== WHAT YOU HAVE TO DO ==
Below are entries; copy exactly the lines from the one with "Free Download (879, 157)" through the one with "Privacy Policy (1017, 1477)", both included, and leave out the rest.

== EXCERPTED DATA ==
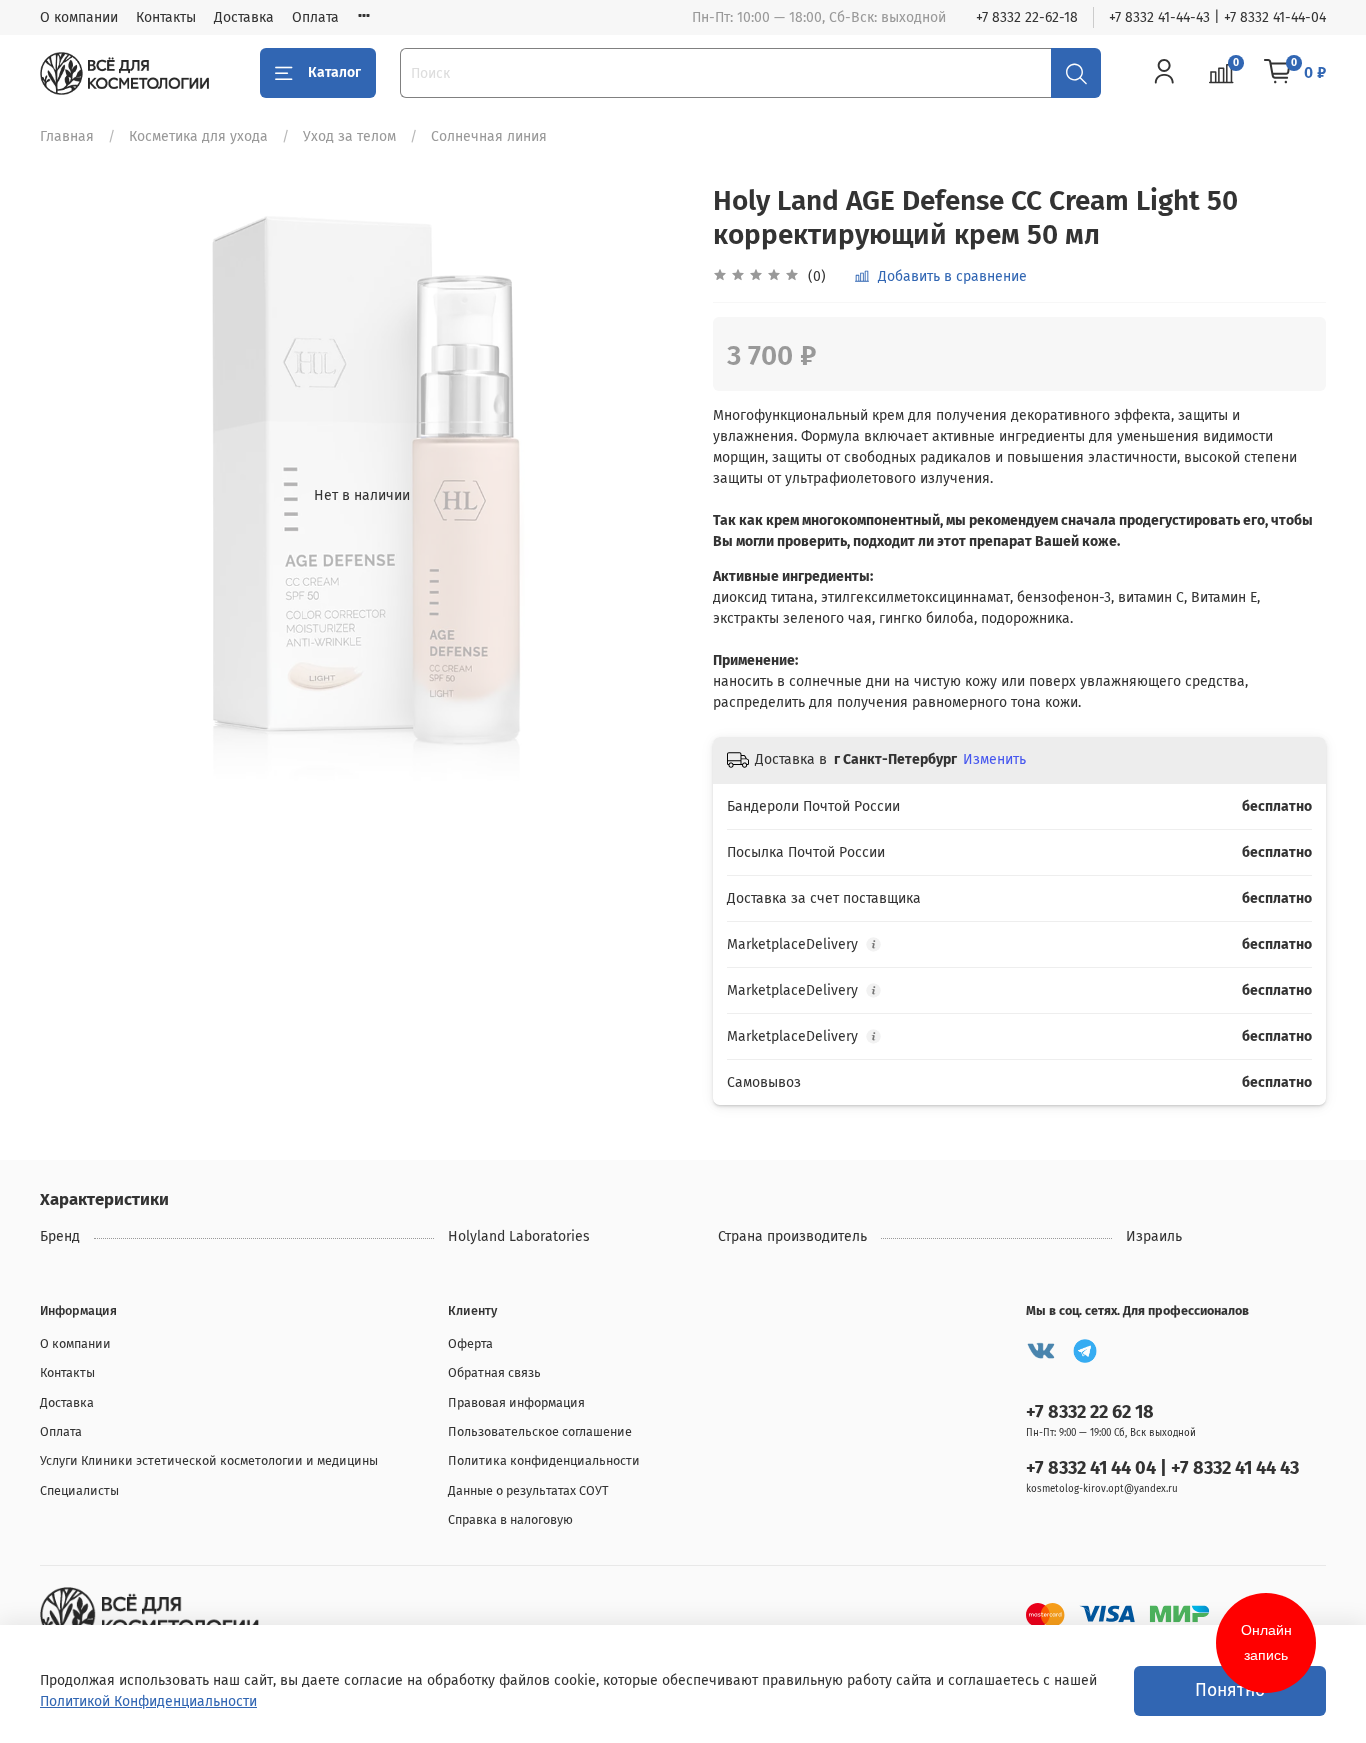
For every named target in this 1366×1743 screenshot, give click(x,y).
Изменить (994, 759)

* * *

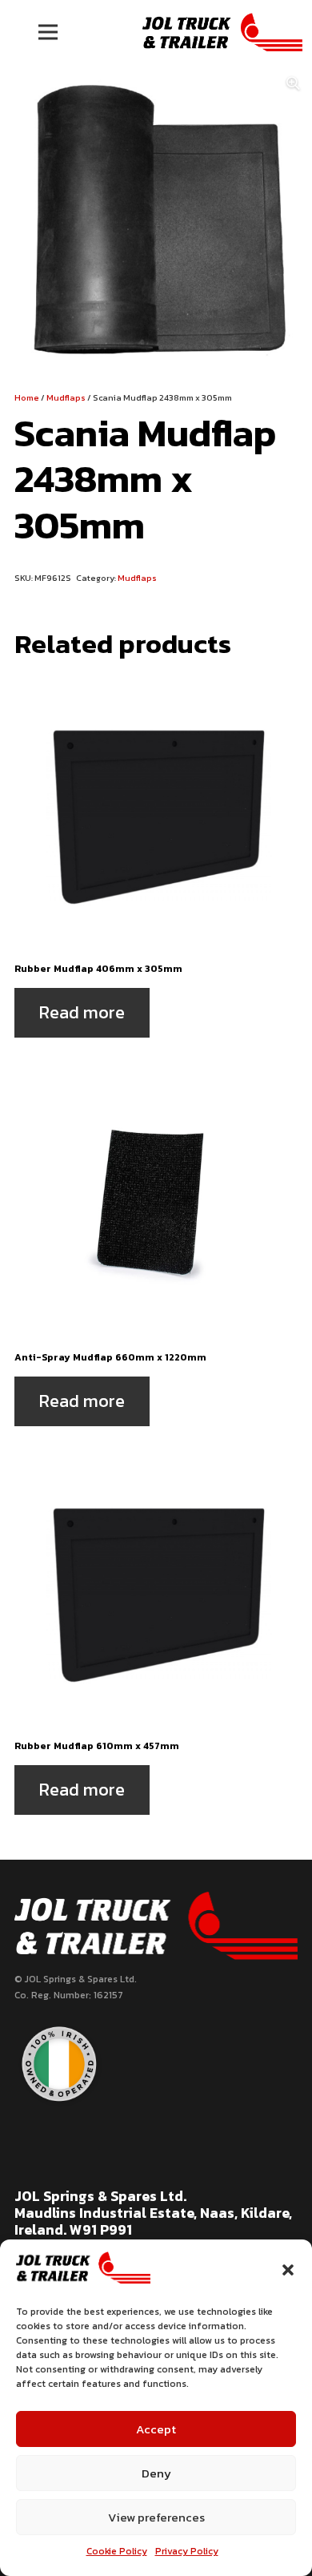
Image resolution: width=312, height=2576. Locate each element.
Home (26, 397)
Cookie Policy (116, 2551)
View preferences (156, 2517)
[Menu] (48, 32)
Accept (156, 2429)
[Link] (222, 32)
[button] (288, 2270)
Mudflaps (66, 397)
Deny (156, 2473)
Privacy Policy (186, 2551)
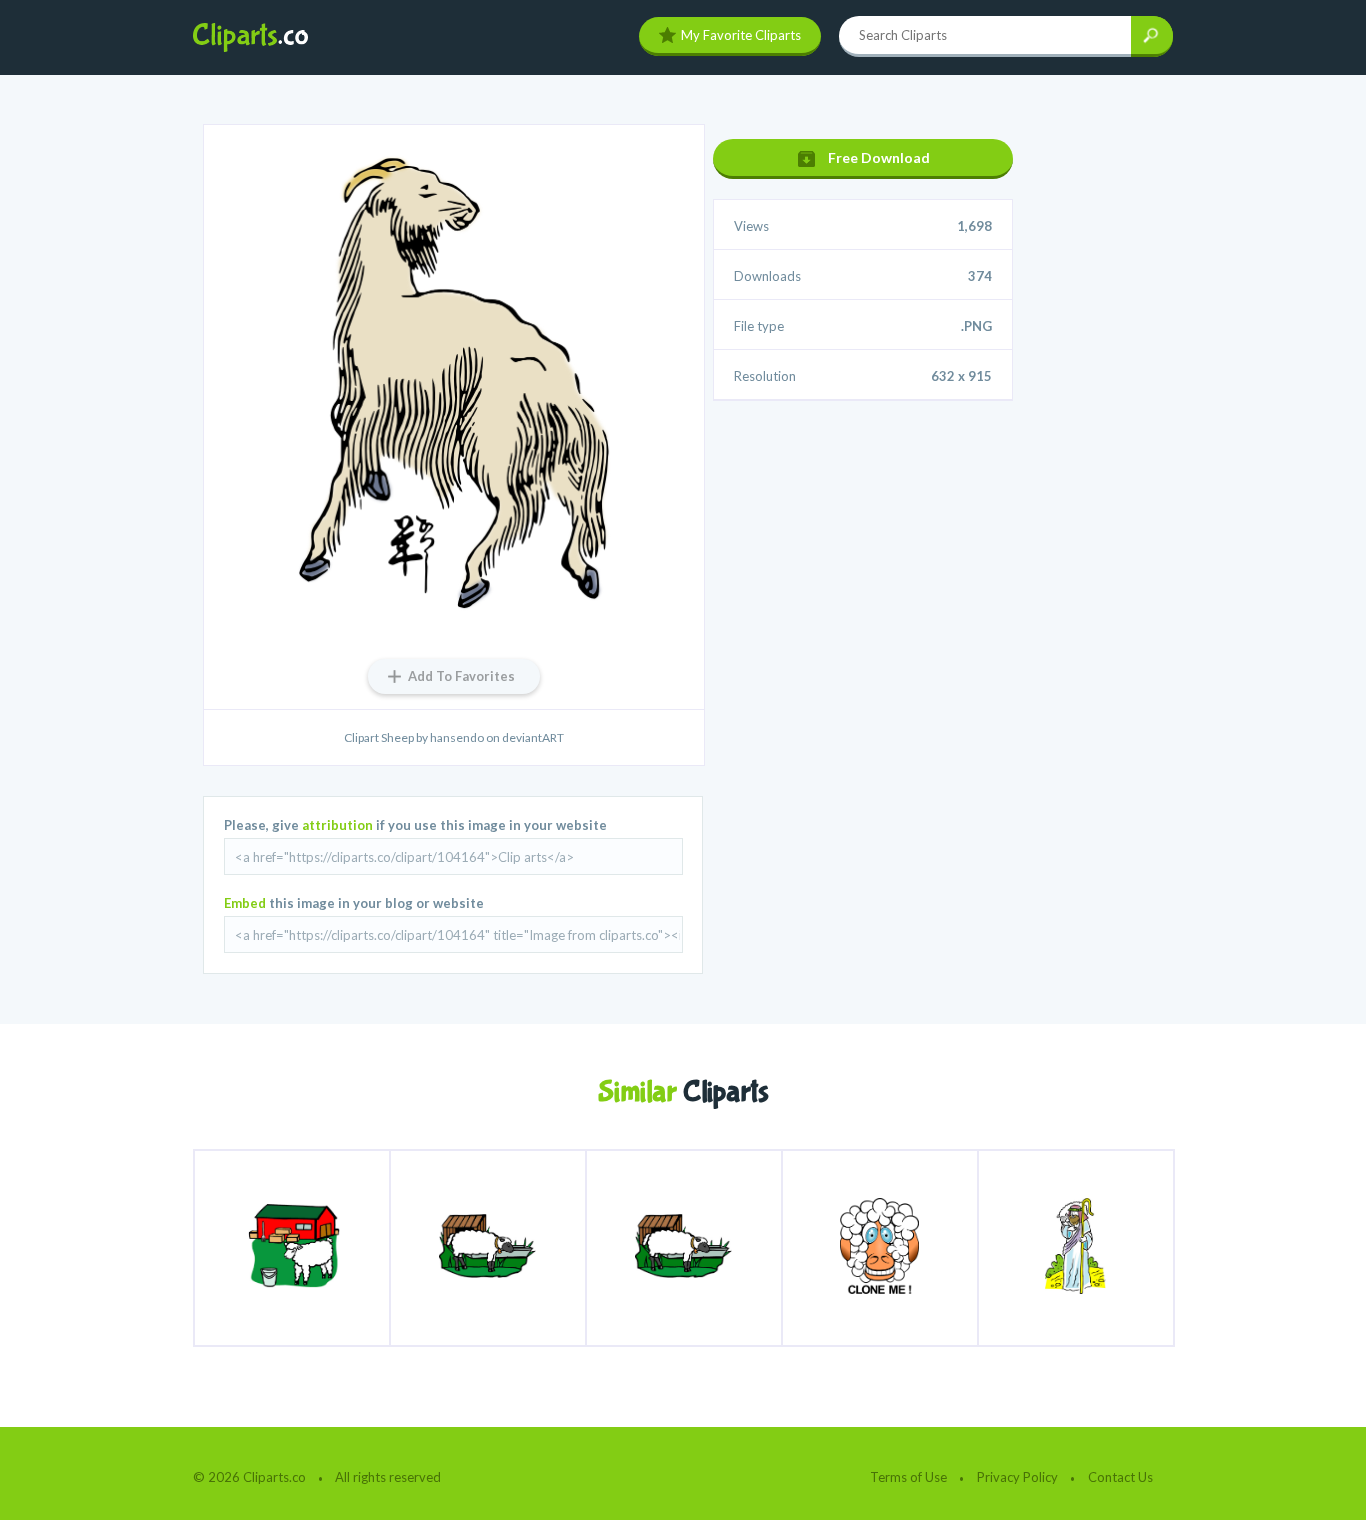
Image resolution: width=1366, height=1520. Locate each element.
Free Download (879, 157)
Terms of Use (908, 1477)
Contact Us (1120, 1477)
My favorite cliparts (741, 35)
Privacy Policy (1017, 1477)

== REPLY TO THE EXERCISE ==
Free Download (879, 157)
Terms of Use (908, 1477)
Contact Us (1120, 1477)
My favorite cliparts (741, 35)
Privacy Policy (1017, 1477)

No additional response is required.